Denning died in 2007 in a car accident in Guatemala City. Holland said the organization could have easily died with Denning, but the board, teachers and community carried it forward.

Its scope continues to expand, said Holland. While the campus is at its capacity having spaces like the library dedicated as classrooms, the organization has broken ground for a new building as it expands its full-day programs grade by grade, year after year. In the kindergarten through ninth grade program, full-day was extended to eighth grade this year and will expand to ninth next year. Safe Passage also has a 10th through 12th grade and job placement programs.

The retention for most schools in Zone 3 is about 17%, Holland explained. Safe Passage's retention rate is 96% and all 40 seventh graders last year returned for this year’s eighth grade program. “Our learning philosophy is expeditionary learning. It's hands-on, collaborative, real-world learning.”

Holland and Christie said safety is always a concern living there, but Safe Passage’s importance is not lost on the surrounding communities and factions of gang warfare.

“Not one volunteer, not one employee has ever been hurt in any violent act in two decades and the reason for that's not luck … We provide an immense amount of support to that community … so if your cousin's a gang member and you're going to our school and you have a chance of getting out of that place? The gang members don't see us as a threat because if something happened to our school, everyone would be deleteriously affected.”

Stored records:
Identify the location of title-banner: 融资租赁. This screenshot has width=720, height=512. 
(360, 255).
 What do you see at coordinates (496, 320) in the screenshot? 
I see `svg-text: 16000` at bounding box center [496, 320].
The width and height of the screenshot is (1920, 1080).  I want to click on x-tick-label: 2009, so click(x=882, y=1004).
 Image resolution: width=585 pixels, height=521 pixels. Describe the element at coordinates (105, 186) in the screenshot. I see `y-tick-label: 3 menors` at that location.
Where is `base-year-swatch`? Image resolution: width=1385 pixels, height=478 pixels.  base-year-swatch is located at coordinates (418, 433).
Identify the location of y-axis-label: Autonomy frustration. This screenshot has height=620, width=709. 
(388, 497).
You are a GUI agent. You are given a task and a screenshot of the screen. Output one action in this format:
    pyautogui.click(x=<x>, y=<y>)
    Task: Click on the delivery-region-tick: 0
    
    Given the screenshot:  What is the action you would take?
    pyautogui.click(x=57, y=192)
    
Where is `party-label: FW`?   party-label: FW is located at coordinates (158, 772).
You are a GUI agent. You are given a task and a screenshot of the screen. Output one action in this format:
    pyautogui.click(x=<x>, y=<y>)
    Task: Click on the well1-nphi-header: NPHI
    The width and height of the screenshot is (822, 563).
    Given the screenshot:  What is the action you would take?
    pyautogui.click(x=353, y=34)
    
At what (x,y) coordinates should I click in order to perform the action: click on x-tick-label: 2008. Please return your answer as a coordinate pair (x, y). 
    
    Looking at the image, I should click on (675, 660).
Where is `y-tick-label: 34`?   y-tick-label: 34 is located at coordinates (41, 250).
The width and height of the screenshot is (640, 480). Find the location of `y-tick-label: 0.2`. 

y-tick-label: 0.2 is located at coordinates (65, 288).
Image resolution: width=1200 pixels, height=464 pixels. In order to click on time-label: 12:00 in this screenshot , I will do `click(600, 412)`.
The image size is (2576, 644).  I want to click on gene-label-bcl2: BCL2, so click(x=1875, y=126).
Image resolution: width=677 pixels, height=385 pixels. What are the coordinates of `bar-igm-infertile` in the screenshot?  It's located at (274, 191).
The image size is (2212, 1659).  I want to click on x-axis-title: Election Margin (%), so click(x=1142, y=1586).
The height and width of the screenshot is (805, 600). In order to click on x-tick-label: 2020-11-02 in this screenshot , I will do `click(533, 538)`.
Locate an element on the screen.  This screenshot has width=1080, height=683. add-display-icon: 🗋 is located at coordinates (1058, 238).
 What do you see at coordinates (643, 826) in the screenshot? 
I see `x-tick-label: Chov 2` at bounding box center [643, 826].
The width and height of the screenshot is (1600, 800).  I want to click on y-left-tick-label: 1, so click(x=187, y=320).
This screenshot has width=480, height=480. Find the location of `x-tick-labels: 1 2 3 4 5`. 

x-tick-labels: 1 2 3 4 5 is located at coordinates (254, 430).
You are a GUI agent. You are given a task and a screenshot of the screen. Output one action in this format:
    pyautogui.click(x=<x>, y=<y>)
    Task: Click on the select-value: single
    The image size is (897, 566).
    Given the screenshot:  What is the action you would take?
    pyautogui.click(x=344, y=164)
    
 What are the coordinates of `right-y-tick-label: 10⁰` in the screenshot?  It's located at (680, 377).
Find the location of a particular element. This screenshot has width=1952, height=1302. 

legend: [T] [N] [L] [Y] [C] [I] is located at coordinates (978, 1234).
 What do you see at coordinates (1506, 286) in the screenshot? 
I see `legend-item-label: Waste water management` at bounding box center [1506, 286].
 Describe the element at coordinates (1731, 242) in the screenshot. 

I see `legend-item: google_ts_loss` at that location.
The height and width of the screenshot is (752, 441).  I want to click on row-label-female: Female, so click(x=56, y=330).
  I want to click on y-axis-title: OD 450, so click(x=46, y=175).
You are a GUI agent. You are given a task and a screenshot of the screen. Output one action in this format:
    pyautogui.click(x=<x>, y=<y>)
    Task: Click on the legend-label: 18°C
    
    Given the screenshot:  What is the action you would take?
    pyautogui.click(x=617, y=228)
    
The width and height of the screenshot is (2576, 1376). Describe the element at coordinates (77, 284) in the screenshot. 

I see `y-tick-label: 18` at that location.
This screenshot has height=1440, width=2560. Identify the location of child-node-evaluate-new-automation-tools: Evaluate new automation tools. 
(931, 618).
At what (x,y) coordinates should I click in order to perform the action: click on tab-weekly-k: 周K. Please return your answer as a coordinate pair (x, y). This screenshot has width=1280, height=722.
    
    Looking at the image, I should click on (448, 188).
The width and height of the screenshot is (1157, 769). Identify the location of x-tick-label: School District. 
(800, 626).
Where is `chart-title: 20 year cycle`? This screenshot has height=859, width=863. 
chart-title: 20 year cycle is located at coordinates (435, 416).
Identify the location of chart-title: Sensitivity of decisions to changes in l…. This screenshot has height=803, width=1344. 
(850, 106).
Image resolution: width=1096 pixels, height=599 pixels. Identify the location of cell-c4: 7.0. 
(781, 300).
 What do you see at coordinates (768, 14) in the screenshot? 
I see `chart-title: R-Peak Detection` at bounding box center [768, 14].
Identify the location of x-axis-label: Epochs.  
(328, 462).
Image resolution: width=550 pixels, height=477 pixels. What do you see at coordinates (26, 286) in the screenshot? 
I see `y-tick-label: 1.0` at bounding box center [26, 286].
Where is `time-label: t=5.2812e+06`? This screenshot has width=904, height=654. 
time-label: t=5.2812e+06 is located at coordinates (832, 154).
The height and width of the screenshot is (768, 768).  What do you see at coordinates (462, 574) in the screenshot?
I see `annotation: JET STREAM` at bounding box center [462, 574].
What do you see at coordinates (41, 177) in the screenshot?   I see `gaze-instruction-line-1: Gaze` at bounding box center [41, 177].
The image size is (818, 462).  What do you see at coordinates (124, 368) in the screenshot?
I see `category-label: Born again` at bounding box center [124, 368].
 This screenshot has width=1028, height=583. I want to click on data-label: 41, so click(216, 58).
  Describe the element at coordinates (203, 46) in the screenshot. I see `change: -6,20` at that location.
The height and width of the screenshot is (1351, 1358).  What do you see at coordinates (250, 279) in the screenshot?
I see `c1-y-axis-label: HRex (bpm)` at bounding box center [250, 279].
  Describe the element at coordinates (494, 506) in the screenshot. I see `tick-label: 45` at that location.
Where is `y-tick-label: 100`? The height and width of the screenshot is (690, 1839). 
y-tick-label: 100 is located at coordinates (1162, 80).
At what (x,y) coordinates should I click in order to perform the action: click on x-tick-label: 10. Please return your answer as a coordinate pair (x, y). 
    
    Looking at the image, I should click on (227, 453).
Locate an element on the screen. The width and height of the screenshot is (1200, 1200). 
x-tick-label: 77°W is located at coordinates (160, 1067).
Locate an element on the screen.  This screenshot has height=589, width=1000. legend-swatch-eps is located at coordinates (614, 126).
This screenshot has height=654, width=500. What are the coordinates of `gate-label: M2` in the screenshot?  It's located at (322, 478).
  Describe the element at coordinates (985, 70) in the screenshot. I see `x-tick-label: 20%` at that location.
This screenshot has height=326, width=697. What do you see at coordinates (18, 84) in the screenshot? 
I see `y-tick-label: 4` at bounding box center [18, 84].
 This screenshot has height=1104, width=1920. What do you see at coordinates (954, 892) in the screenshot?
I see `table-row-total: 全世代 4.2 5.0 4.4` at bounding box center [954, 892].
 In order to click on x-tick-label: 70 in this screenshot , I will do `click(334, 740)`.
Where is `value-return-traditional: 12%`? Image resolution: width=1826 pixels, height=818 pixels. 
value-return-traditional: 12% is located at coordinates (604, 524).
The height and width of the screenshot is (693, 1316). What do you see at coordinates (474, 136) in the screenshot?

Using the information:
a – According to the Safe Passage text, what is the organization's retention rate?
b – Rewrite the records from their first line through the line containing "pyautogui.click(x=353, y=34)", changing "GUI agent" to "interface agent" and keeping everything else the same.
The text and the records were taken from unrelated sources.

List of solutions:
a – 96%

b –
Identify the location of title-banner: 融资租赁. This screenshot has width=720, height=512. 
(360, 255).
 What do you see at coordinates (496, 320) in the screenshot? 
I see `svg-text: 16000` at bounding box center [496, 320].
The width and height of the screenshot is (1920, 1080).  I want to click on x-tick-label: 2009, so click(x=882, y=1004).
 Image resolution: width=585 pixels, height=521 pixels. Describe the element at coordinates (105, 186) in the screenshot. I see `y-tick-label: 3 menors` at that location.
Where is `base-year-swatch`? Image resolution: width=1385 pixels, height=478 pixels.  base-year-swatch is located at coordinates (418, 433).
Identify the location of y-axis-label: Autonomy frustration. This screenshot has height=620, width=709. 
(388, 497).
You are a interface agent. You are given a task and a screenshot of the screen. Output one action in this format:
    pyautogui.click(x=<x>, y=<y>)
    Task: Click on the delivery-region-tick: 0
    
    Given the screenshot:  What is the action you would take?
    pyautogui.click(x=57, y=192)
    
Where is `party-label: FW`?   party-label: FW is located at coordinates (158, 772).
You are a interface agent. You are given a task and a screenshot of the screen. Output one action in this format:
    pyautogui.click(x=<x>, y=<y>)
    Task: Click on the well1-nphi-header: NPHI
    The width and height of the screenshot is (822, 563).
    Given the screenshot:  What is the action you would take?
    pyautogui.click(x=353, y=34)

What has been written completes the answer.